[[ The input open ]]
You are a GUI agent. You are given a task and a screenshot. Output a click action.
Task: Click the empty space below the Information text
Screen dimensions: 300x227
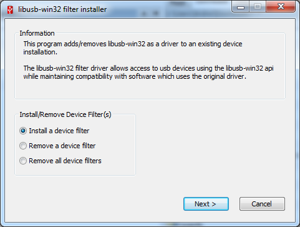click(x=150, y=89)
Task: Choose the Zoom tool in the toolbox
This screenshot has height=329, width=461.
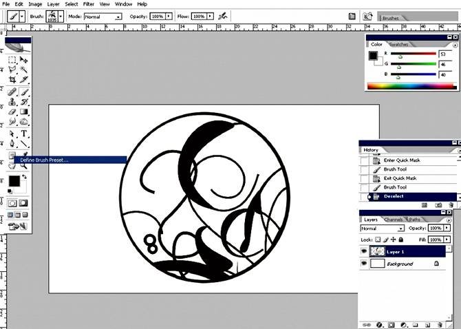Action: 24,165
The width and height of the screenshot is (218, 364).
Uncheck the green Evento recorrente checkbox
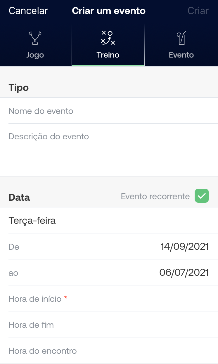[202, 196]
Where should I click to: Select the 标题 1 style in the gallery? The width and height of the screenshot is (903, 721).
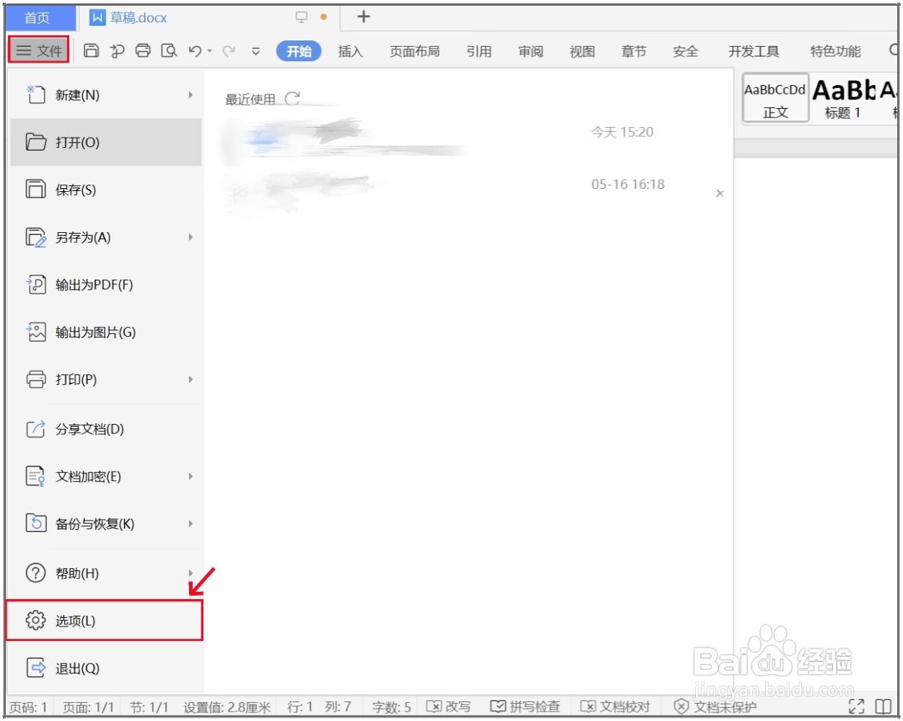click(x=842, y=97)
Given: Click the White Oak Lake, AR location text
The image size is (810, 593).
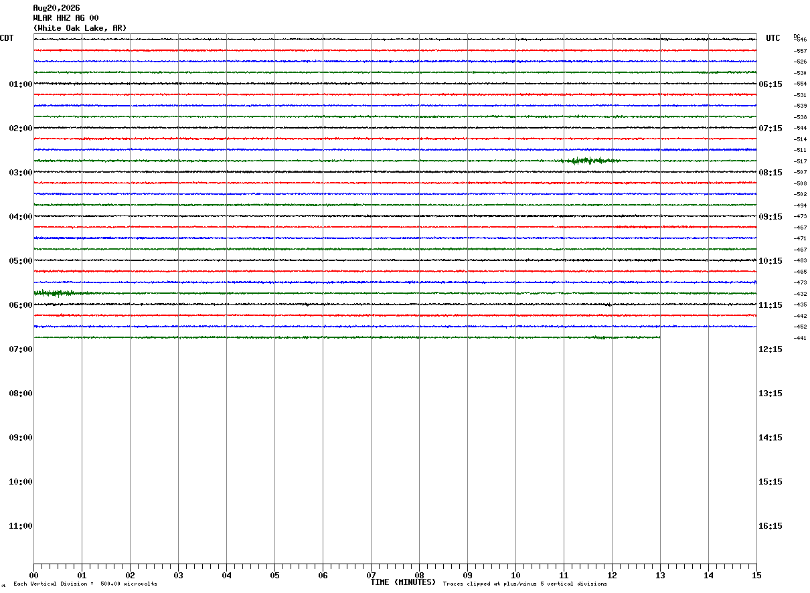Looking at the screenshot, I should point(80,28).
[[ The input closed ]]
#### [What needs to be done]
Retype the records in full. Do not carry over the images.

#### [Your solution]
You are a GUI agent. You are given a task and a screenshot. Output a click action.
Task: Click the empty space below the Information text
Screen dimensions: 300x227
click(x=150, y=89)
Task: Choose the Zoom tool in the toolbox
This screenshot has height=329, width=461.
Action: 24,165
The width and height of the screenshot is (218, 364).
Uncheck the green Evento recorrente checkbox
[202, 196]
Where should I click to: Select the 标题 1 style in the gallery? The width and height of the screenshot is (903, 721).
click(x=842, y=97)
Given: Click the White Oak Lake, AR location text
The image size is (810, 593).
Looking at the screenshot, I should point(80,28).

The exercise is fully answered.